Der Still-Betriebsrat fordert ein neues Arbeitszeitmodell, in dem flexible Arbeitszeiten den Einsatz von Zeitarbeitern weitgehend ablösen sollen. Wie weit sind die Gespräche?

Knoef: Sie dauern noch an. Wir wollen in den nächsten Monaten einen Abschluss erzielen. Ziel ist es, durch flexible Arbeitszeiten auf Zeitarbeit weitgehend verzichten zu können. Wir verhandeln derzeit darüber, wie wir die Arbeitszeit variabler gestalten können durch den Einsatz von erweiterten Zeitkonten, um so eine hohe Flexibilität zu erreichen und sowohl in Spitzenzeiten als auch ruhigeren Phasen besser reagieren zu können.

Vor knapp einem Jahr hat Still mit dem Elektroautohändler Karabag vereinbart, dass die 800 Still-Service-Stationen in Deutschland auch für Autos genutzt werden können. Was erhofft sich Still davon?

Knoef: Wir sammeln Erfahrungen mit der Elektromobilität und positionieren uns für ein neues Geschäftsfeld. Gerade im städtischen Verkehr sehen wir für Elektroautos gute Perspektiven. Hat ein Autofahrer Probleme, kann über ein Callcenter der nächste Still-Betrieb informiert werden. Von dort kommen dann Techniker, um zu helfen.

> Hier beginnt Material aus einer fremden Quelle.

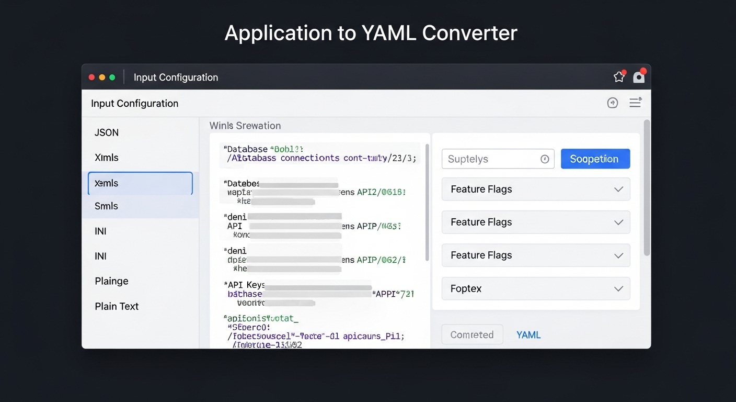Click the YAML link at the bottom

click(x=528, y=334)
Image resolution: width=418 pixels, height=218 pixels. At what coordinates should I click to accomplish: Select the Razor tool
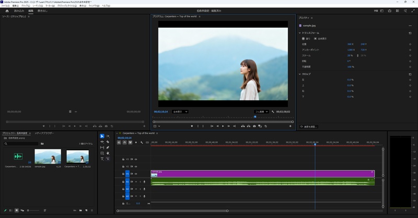pos(108,142)
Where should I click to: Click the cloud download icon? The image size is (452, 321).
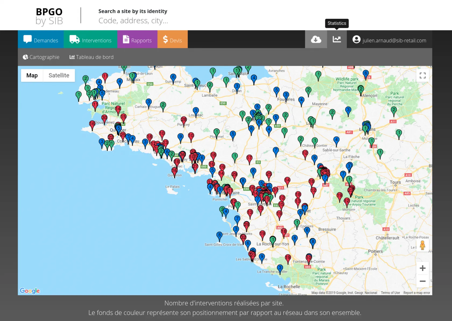[x=316, y=40]
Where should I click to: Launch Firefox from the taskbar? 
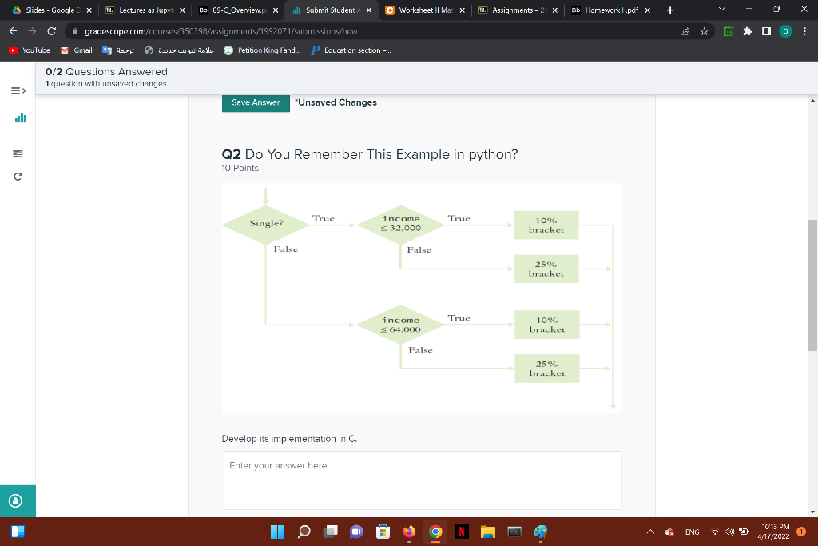click(x=409, y=531)

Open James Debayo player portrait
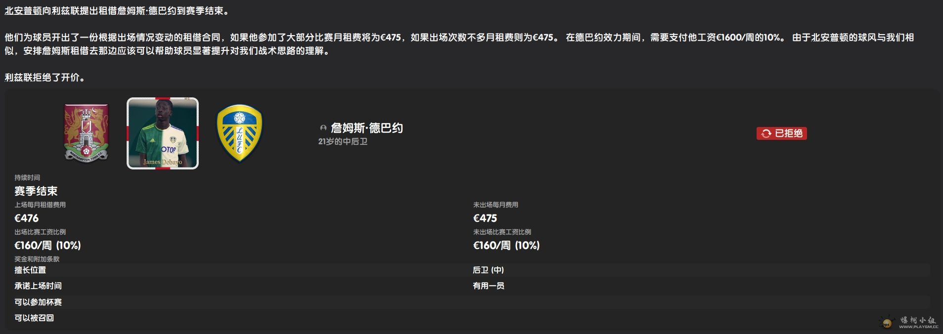[x=163, y=133]
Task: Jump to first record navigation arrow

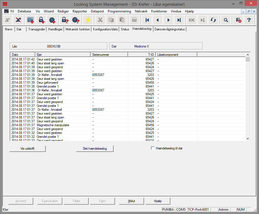Action: point(147,20)
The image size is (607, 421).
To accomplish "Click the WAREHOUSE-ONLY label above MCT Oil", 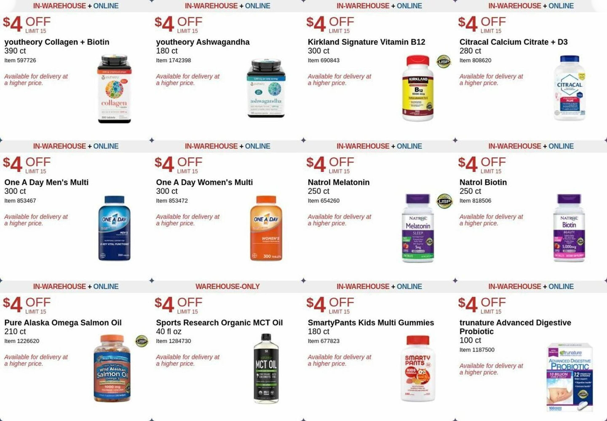I will pyautogui.click(x=227, y=286).
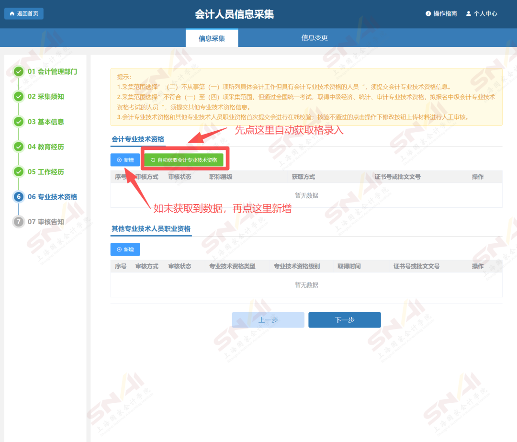Click 证书号或批文文号 header in first table

pos(397,177)
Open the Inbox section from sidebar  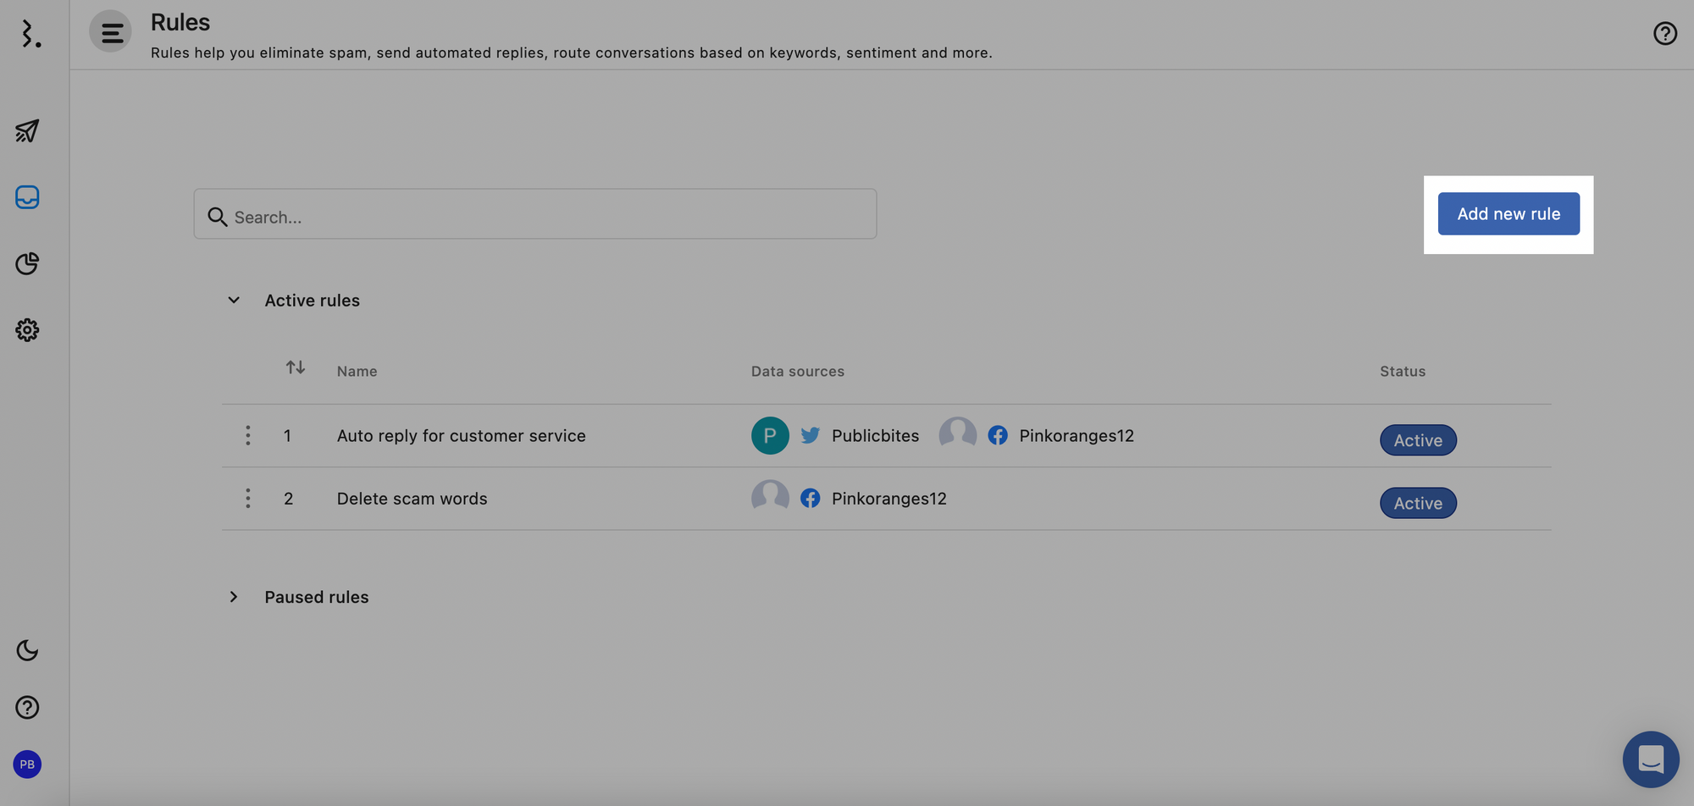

Herr Knoef, Ihr Vertrag wurde im April bis Ende März 2017 verlängert. Wie soll Still zu diesem Zeitpunkt insgesamt aufgestellt sein?

Knoef: Wir wollen unsere Position in Asien und Südamerika weiter verbessern, und auch in Europa wollen wir unsere Position stärken und weiter ausbauen. Für Still kommt es darauf an, flexibel auf wirtschaftliche Zyklen reagieren zu können, die Wettbewerbsfähigkeit zu erhöhen und bei den Innovationen die Nase vorn zu behalten.

Und was machen Sie persönlich vom Frühjahr 2017 an?

Knoef: Mein Ziel ist es, auch dann noch in Hamburg an meinem Schreibtisch als Vorsitzender der Still-Geschäftsführung zu sitzen. Die Nähe zum operativen Geschäft macht mir viel Spaß und meine Familie will ohnehin nicht mehr weg aus Hamburg.